A new poll suggests a public option is way more popular than Medicare for All
And last up today, a new poll released yesterday morning gives us more on healthcare policy. It was sponsored by NPR, PBS NewsHour, and conducted by Marist. The methodology of the poll is high-quality—it included real humans doing the dialing and interviews, it included cell phones, and the margins of error are a little complex, but let’s just say they’re between 3.5 percent and 3.7 percent, depending on which group we’re talking about.
Okay, so I know you’re wondering, like, what the poll asked about? Well, lots of stuff about the current president, and approval ratings, and whether people would vote for him again, but the thing that stuck out to everybody was a pair of questions around healthcare policy, and the two questions were buried in a sea of other policy questions.
The overall question was, “Do you think each of the following is a good idea or a bad idea?” and then the pollsters listed a variety of policies one by one. We’re talking here about a sample of “National Adults,” meaning everybody they polled, and there’s a plus or minus 3.5 percent margin of error on this particular set of questions. So, the ENTIRE GROUP was asked about the following policy: “Medicare for all that want it, that is, allow all Americans to choose between a national health insurance program or their own private health insurance.”
70 percent felt that was a good idea, 25 percent thought it was a bad idea, and 5 percent were unsure.
Next up, “Medicare for all, that is a national health insurance program for all Americans that replaces private health insurance.”
41 percent felt that was a good idea, 54 percent thought it was a bad idea, and again 5 percent were unsure.
So just to recap, a public option polls at 70 percent OVERALL—among ALL Americans—and Medicare for All polls at 41 percent. That’s a massive difference.
So this is a thing I keep beating the drum about—healthcare is a genuine differentiator in this field. But the poll didn’t stop there. The numbers I just read were for all Americans, regardless of party affiliation.

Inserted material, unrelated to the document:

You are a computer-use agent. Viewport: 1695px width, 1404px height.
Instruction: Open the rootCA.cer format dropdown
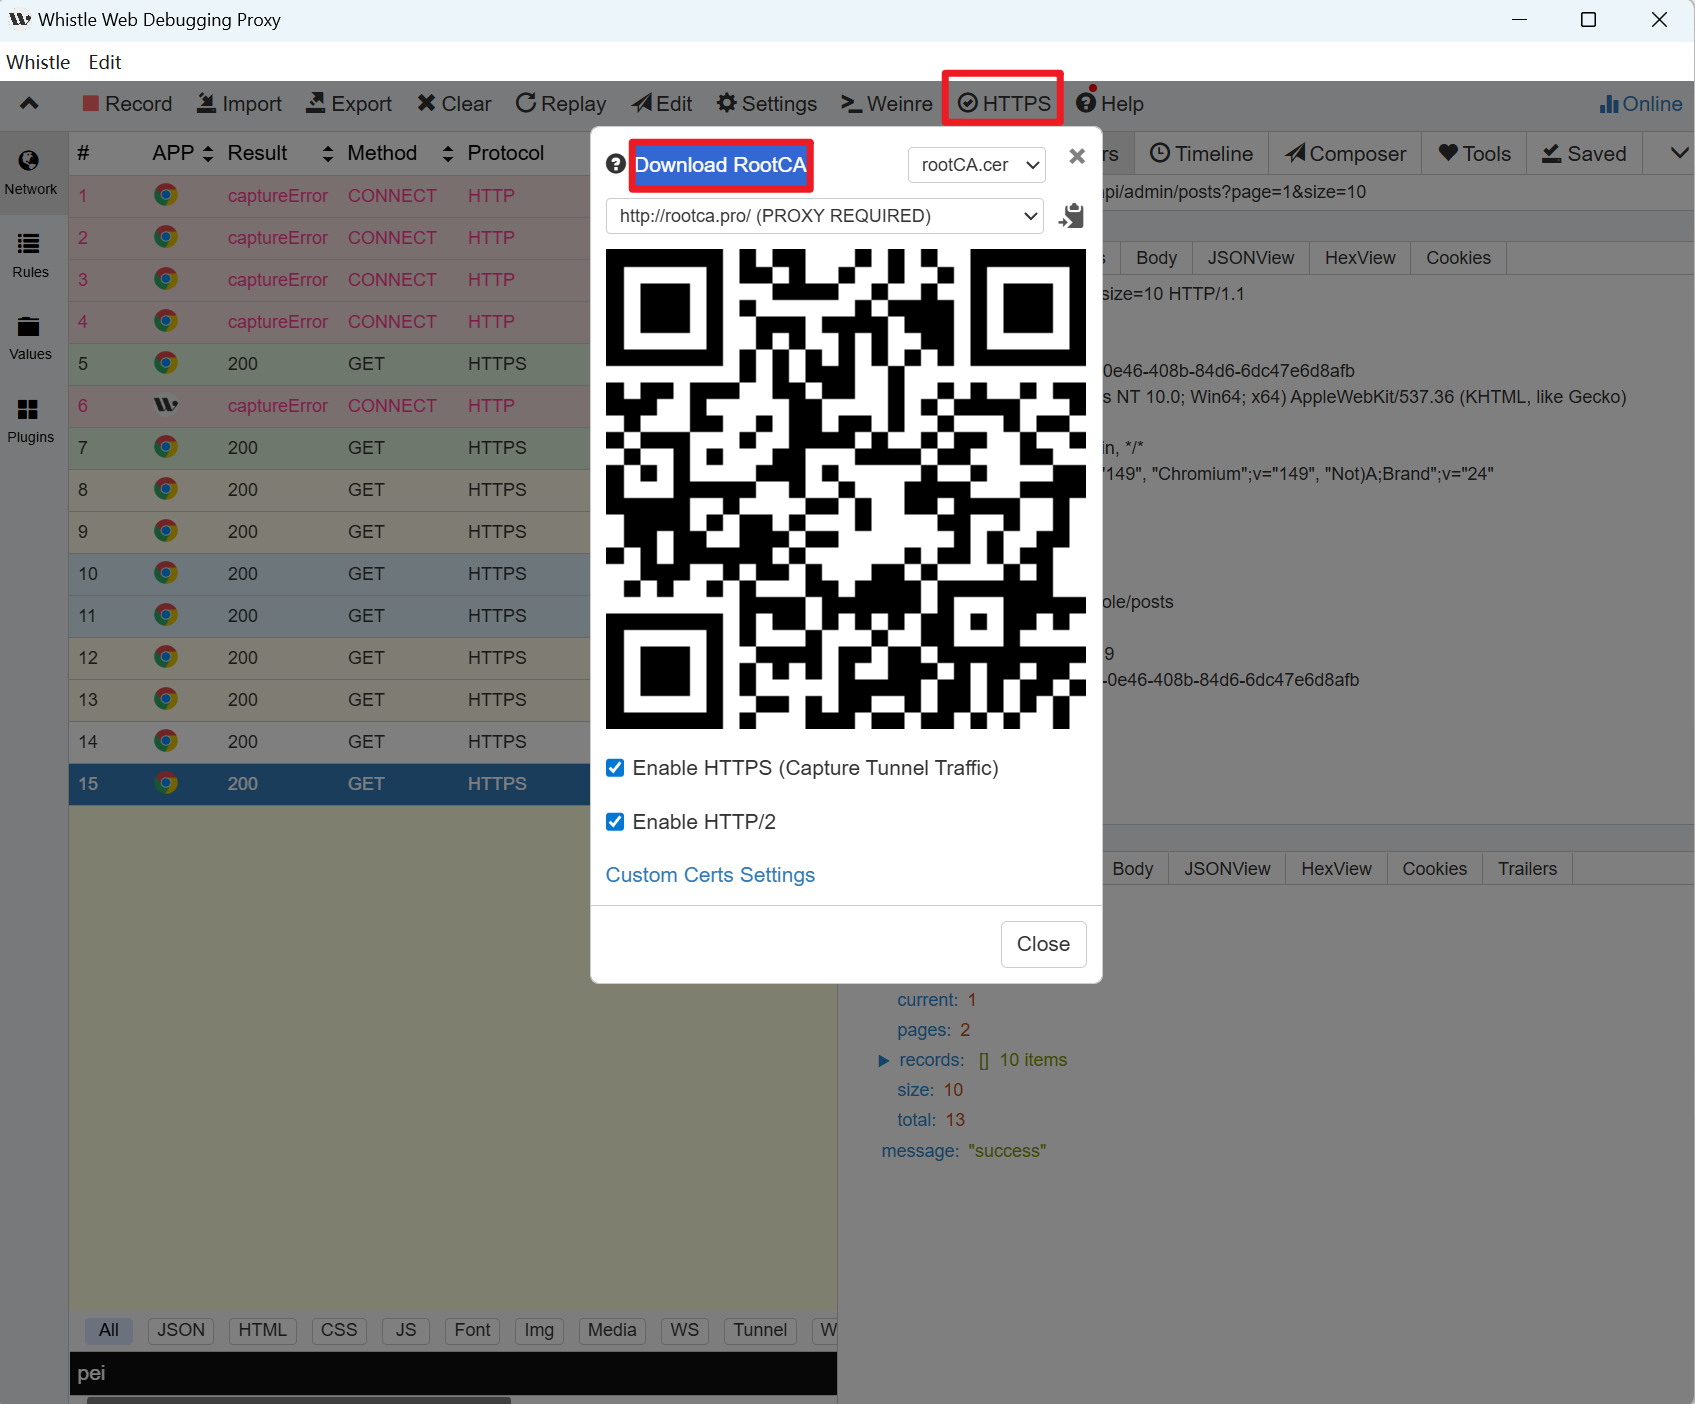pos(977,165)
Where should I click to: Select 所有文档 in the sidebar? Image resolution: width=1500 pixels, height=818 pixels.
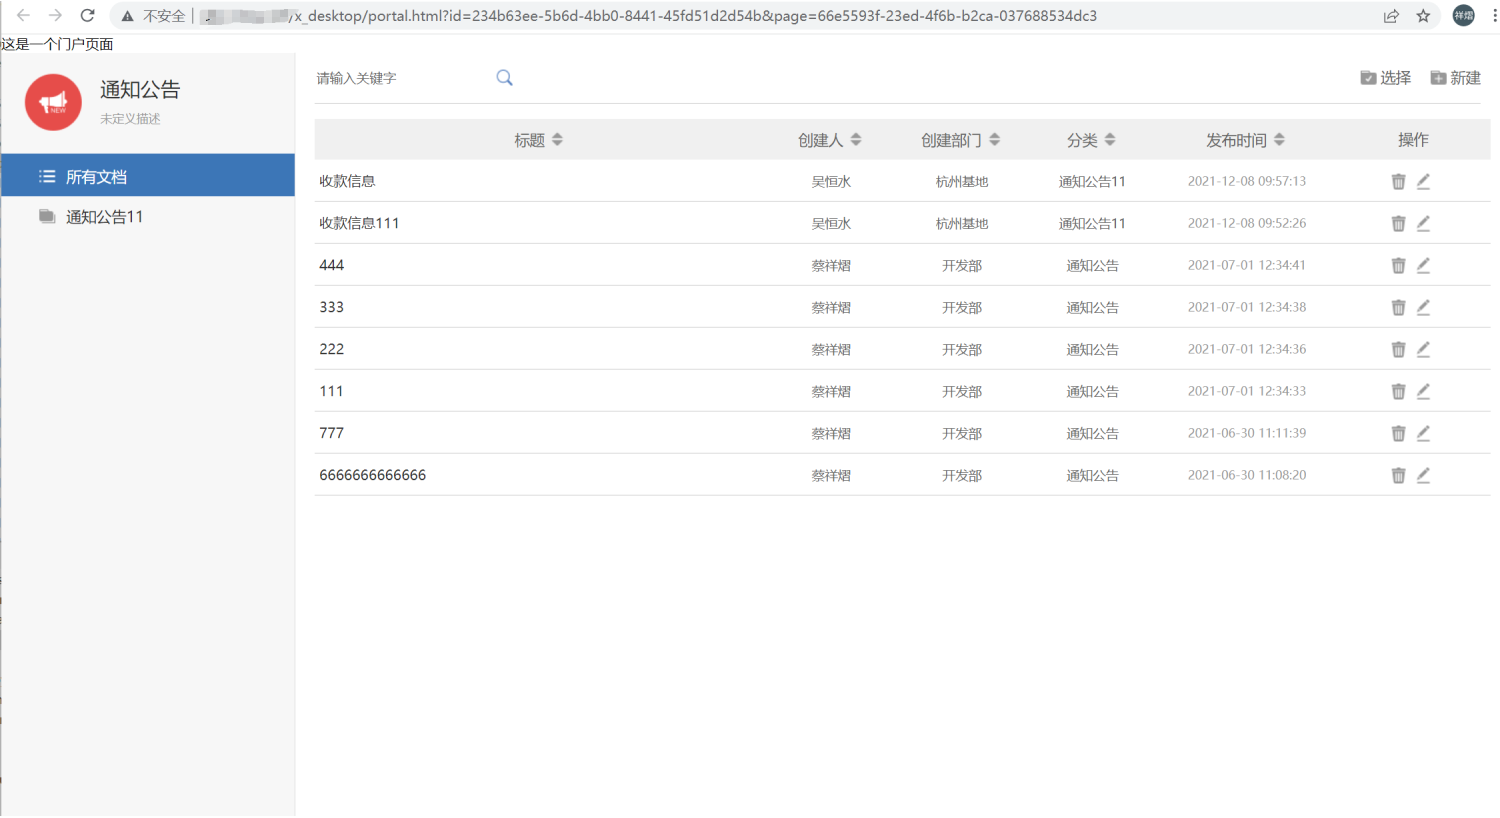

If you narrow it down to just Democrats, 90 percent of Democrats think a public option is a good idea, while 64 percent think Medicare for All is a good idea. Now, that’s not a BAD result for Medicare for All on its own, but it is an strong indicator of where the electorate is right now on this issue—they strongly prefer a public option.
The primary electorate is, of course, made up of Democrats. So candidates who support a public option and NOT Medicare for All might have an edge here. By the way, the margin of error on that Democrats-only question was plus or minus 3.7 percentage points. So stay tuned to the debates next week and we will see, again, who points out this massive gap and who is able to exploit it.
Well, that is it for one more episode of the Election Ride Home. I have been your host, Chris Higgins. You can always find me on Twitter @chrishiggins. I’m still working on those Bingo cards—my plan is to have those up sometime tomorrow, that’s Friday, so you have the weekend and Monday AND TUESDAY to print them out. When those are up, I’ll mention it on the show, there will be links in the show notes, and you can go grab those PDFs and print them to your heart’s content. So I gotta go finish up those cards and get them out the door! As always, thanks for listening, and I will talk to y’all tomorrow.